In comparison, there are 30.4 million uninsured people in the U.S. Not having affordable, comprehensive insurance coverage often means that sick Americans do not even get in the door to see a doctor. For those who do have coverage, new rules that allow states to circumvent the Affordable Care Act’s mandated essential health benefits may mean skimpy coverage for some.

Waiting to Be Seen

Patients in some countries face longer wait times for specialty care than in the U.S., where only 25 percent of Americans need to wait longer than one month for a specialist appointment. Patients in Germany and Switzerland get in just as fast (27% and 26%, respectively) as their U.S. counterparts, but those in Sweden and the U.K. do not (45% and 43%, respectively). Similarly, very few U.S., Dutch, and Swiss patients (4% to 7%) who need elective surgery face wait times longer than four months, while 12 percent of Swedish and British patients do. It should be noted that in Sweden and the U.K., where wait times for specialty care are longer, people can buy supplemental insurance to gain quicker access to private specialists.

While Americans overall enjoy shorter wait times for specialty care, wait times for same- or next-day appointments when sick are around average compared to other countries. U.S. adults are among the most frequent users of emergency departments. Nearly half who do report doing so because they couldn’t get an appointment with their regular doctor.

Weighing Health Against Your Wallet

In a recent Commonwealth Fund survey, fewer than one of 10 patients in the U.K., Germany, the Netherlands, or Sweden reported skipping needed care or treatments because of cost. This contrasts sharply with the U.S., where one of three Americans reported the same. This is partly because of the rise in high deductibles, unpredictable and opaque copayments, and higher health care prices in the U.S. than in other countries. An estimated 44 million Americans who have insurance are effectively underinsured because their out-of-pocket costs and deductibles are very high relative to their incomes.

Other countries are more protective. In the U.K., Germany, and the Netherlands, patients have no out-of-pocket costs when they visit a primary care doctor, and Brits never pay for hospital care. In Germany, out-of-pocket costs are capped at 2 percent of annual household income and 1 percent for chronically ill people. In Sweden, out-of-pocket costs for physician visits and drugs are capped at $370 annually. No one in these five countries declares bankruptcy because of medical debt.

Paying for Value

A commitment to providing universal coverage means that other countries have to make hard choices to ensure that each health care dollar is spent effectively.

Countries aim to give patients access to the most clinically meaningful and cost-effective drugs. In the U.K., only drugs that are deemed cost-effective are covered, while in Germany, manufacturers have to demonstrate that their new drug adds clinical benefit to negotiate a higher price than other existing drugs.
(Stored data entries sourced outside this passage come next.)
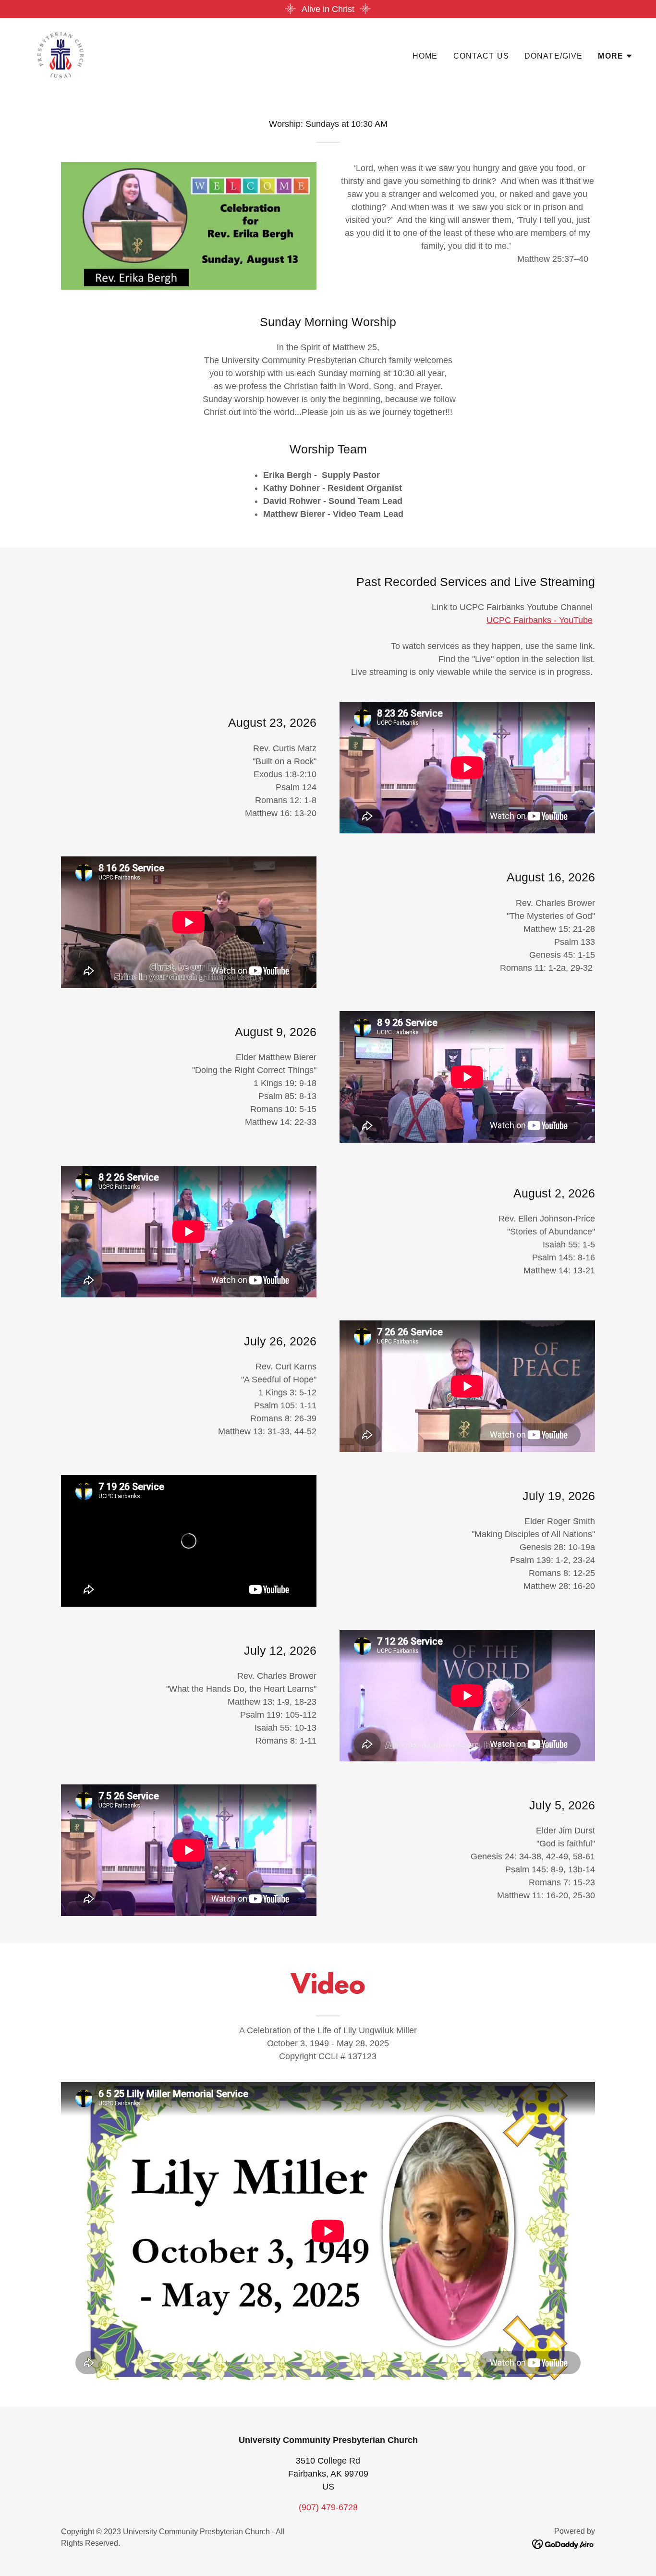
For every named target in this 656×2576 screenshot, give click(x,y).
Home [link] (425, 56)
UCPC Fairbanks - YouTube (539, 620)
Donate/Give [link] (553, 56)
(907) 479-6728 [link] (328, 2507)
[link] (60, 54)
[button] (615, 56)
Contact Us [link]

This doesn’t mean that new technologies aren’t available; in fact, 79 percent of new cancer drugs are approved for routine use in the U.K.

These kind of controls, coupled with fixed copayments and annual caps on patient drug spending, translate into better access. While nearly one of five U.S. adults skip doses or do not fill a prescription because of costs, just 2 percent to 9 percent of patients do so in the other countries discussed here.

Conclusion

It would be a missed opportunity for America to ignore lessons about universal coverage from other countries out of a fear that they ration health care more than we do. In reality, more people in the U.S. forgo needed health care because access to care is rationed through lack of access to adequate insurance or unaffordable services and treatments.